=== DATA SUPPLIED ===
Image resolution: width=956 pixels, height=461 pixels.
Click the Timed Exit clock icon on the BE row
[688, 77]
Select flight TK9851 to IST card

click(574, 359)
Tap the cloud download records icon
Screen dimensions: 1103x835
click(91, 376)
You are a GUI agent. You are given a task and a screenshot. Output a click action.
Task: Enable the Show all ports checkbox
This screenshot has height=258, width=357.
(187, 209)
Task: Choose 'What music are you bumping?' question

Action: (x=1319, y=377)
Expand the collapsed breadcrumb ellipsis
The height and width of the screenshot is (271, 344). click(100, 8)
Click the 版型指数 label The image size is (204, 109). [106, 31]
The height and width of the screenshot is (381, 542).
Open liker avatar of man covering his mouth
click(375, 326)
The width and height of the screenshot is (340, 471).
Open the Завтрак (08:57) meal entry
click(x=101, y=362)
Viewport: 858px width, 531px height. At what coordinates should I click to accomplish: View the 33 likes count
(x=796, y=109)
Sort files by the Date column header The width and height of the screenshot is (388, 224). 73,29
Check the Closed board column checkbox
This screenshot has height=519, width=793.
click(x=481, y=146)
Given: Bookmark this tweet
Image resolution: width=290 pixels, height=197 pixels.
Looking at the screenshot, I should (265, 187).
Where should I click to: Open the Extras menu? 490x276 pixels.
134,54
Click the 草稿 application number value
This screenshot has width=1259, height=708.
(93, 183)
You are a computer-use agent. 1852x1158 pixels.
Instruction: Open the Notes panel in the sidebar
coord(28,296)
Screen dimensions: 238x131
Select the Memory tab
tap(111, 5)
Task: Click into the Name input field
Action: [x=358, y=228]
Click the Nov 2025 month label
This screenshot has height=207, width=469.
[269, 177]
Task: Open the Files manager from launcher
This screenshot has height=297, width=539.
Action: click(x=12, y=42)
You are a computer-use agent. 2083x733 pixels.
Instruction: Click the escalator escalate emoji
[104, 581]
===
§ TASK
Format every line of the records above as a JSON list of strings, one string per line, leaving out blank lines.

§ ANSWER TO THIS TASK
[
  "Image resolution: width=956 pixels, height=461 pixels.",
  "Click the Timed Exit clock icon on the BE row",
  "[688, 77]",
  "Select flight TK9851 to IST card",
  "click(574, 359)",
  "Tap the cloud download records icon",
  "Screen dimensions: 1103x835",
  "click(91, 376)",
  "You are a GUI agent. You are given a task and a screenshot. Output a click action.",
  "Task: Enable the Show all ports checkbox",
  "This screenshot has height=258, width=357.",
  "(187, 209)",
  "Task: Choose 'What music are you bumping?' question",
  "Action: (x=1319, y=377)",
  "Expand the collapsed breadcrumb ellipsis",
  "The height and width of the screenshot is (271, 344). click(100, 8)",
  "Click the 版型指数 label The image size is (204, 109). [106, 31]",
  "The height and width of the screenshot is (381, 542).",
  "Open liker avatar of man covering his mouth",
  "click(375, 326)",
  "The width and height of the screenshot is (340, 471).",
  "Open the Завтрак (08:57) meal entry",
  "click(x=101, y=362)",
  "Viewport: 858px width, 531px height. At what coordinates should I click to accomplish: View the 33 likes count",
  "(x=796, y=109)",
  "Sort files by the Date column header The width and height of the screenshot is (388, 224). 73,29",
  "Check the Closed board column checkbox",
  "This screenshot has height=519, width=793.",
  "click(x=481, y=146)",
  "Given: Bookmark this tweet",
  "Image resolution: width=290 pixels, height=197 pixels.",
  "Looking at the screenshot, I should (265, 187).",
  "Where should I click to: Open the Extras menu? 490x276 pixels.",
  "134,54",
  "Click the 草稿 application number value",
  "This screenshot has width=1259, height=708.",
  "(93, 183)",
  "You are a computer-use agent. 1852x1158 pixels.",
  "Instruction: Open the Notes panel in the sidebar",
  "coord(28,296)",
  "Screen dimensions: 238x131",
  "Select the Memory tab",
  "tap(111, 5)",
  "Task: Click into the Name input field",
  "Action: [x=358, y=228]",
  "Click the Nov 2025 month label",
  "This screenshot has height=207, width=469.",
  "[269, 177]",
  "Task: Open the Files manager from launcher",
  "This screenshot has height=297, width=539.",
  "Action: click(x=12, y=42)",
  "You are a computer-use agent. 2083x733 pixels.",
  "Instruction: Click the escalator escalate emoji",
  "[104, 581]"
]